Process & team composition
The purpose of the compensated contributors (working groups/teams, however, they are called) is not to come up with the outcome as a group. They are being compensated for running a structured process of capturing the positions of different stakeholder groups and crystallizing a preliminary consensus to be voted on.
This distinction is very important as it means that ideally, the teams will be professional and not have a strong personal bias towards how the final outcome should look but rather focus on an inclusive process.
At least the following stakeholder groups are identified and should be part of the parties consulted in the above-mentioned projects, but also in any effort attempting to be representative of the network:
- Full-time contributors through the core teams (AA/AL)
- Leadership of the core teams (AA/AL)
- Contributors direct to the DAO (full time as well as occasional ones)
- Large token holders (investors and court stakers)

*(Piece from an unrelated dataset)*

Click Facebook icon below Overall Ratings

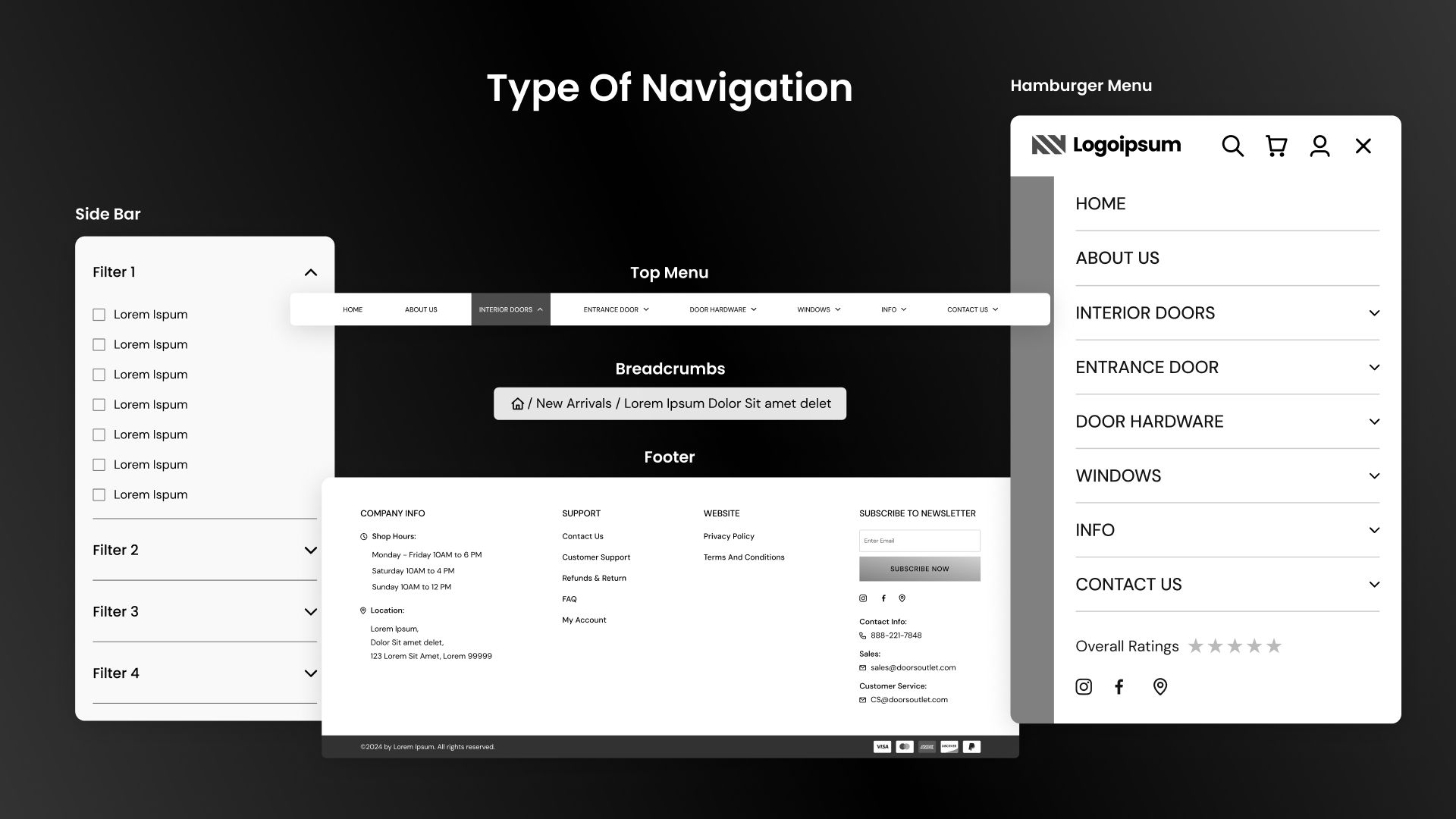click(x=1119, y=687)
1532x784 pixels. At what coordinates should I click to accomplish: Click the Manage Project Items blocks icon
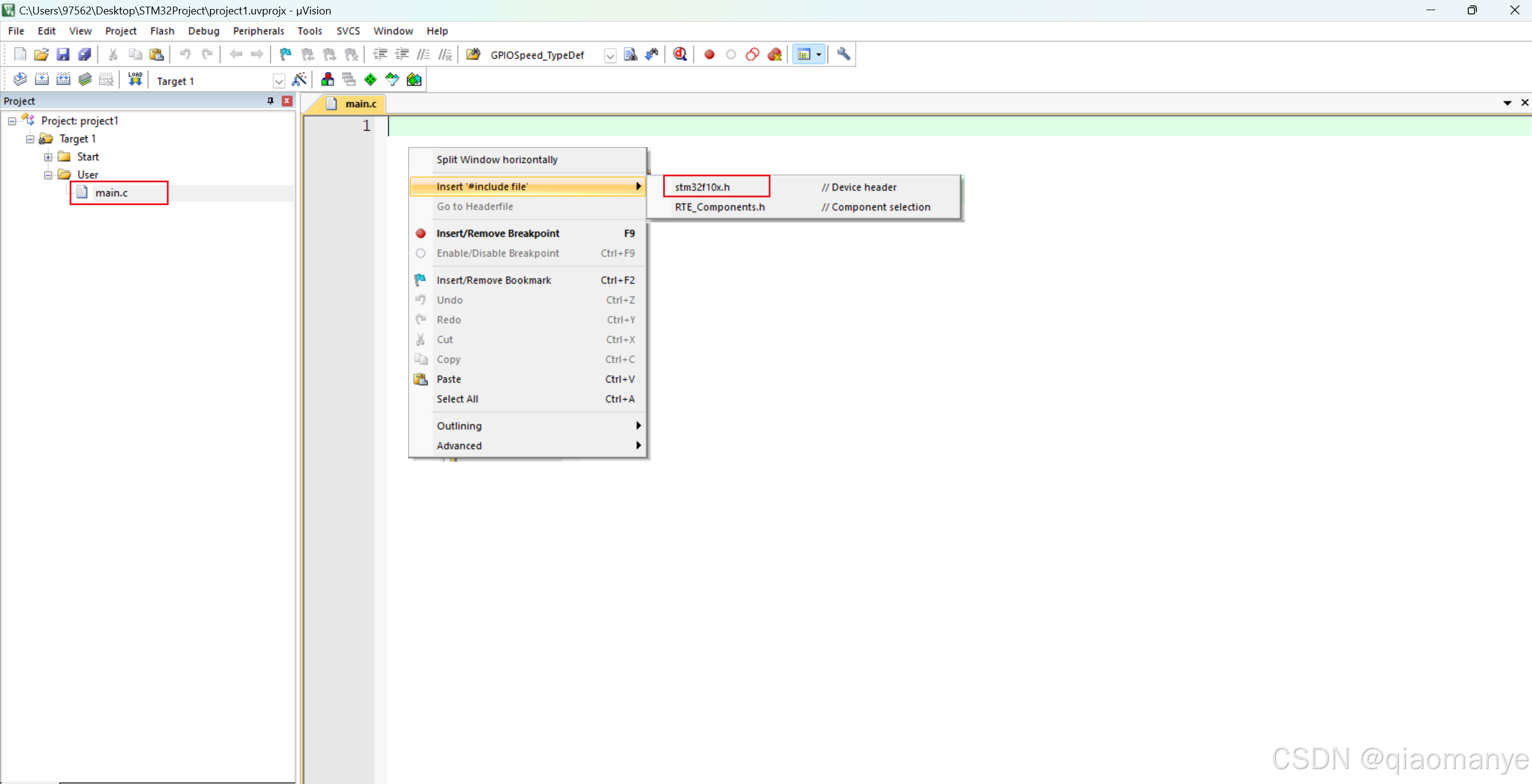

- Projects/teams actively using the Aragon stack or building
The process should ensure fair representation of each stakeholder group. I would probably opt for fair=equal as outweighing any of those stakeholder groups introduces assumptions for their relative importance to the Network and I would personally abstain from making those.
Ultimately the token holders will have the decision-making power regardless, however, given historical engagement on proposals of <0.2% of the Network swaying the decision won’t be difficult.
Tyrannies of horizontal participation
It is extremely important to design the above processes so as to not favor the stakeholders who have the luxury to be compensated to be part of the processes or have the time wealth to be present at every meeting.
What we have commonly witnessed as community inclusive initiatives in web3 often fail at this. It is unfair to assume representatives of every stakeholder group above will have the time wealth to participate in weekly Miro-board sessions where we “collectively” decide on [a thing]. As a result, initiatives end up with echo chambers of contributors who like to hang out in Miro and produce something that might not resonate with others, who have prioritized other forms of network contributions. It is important also to keep in mind that holographic consensus does not really work if you run it in a sample drawn from a single stakeholder group.
My hope is the teams compensated within the above-mentioned proposals can amend these process failures we have experienced in the past.
Tagging the respective proposers of the initiatives mentioned above as myself and the entire network are relying on their leadership and expertise. Hope this has been helpful to you and those that will come after. Happy to keep the conversation going.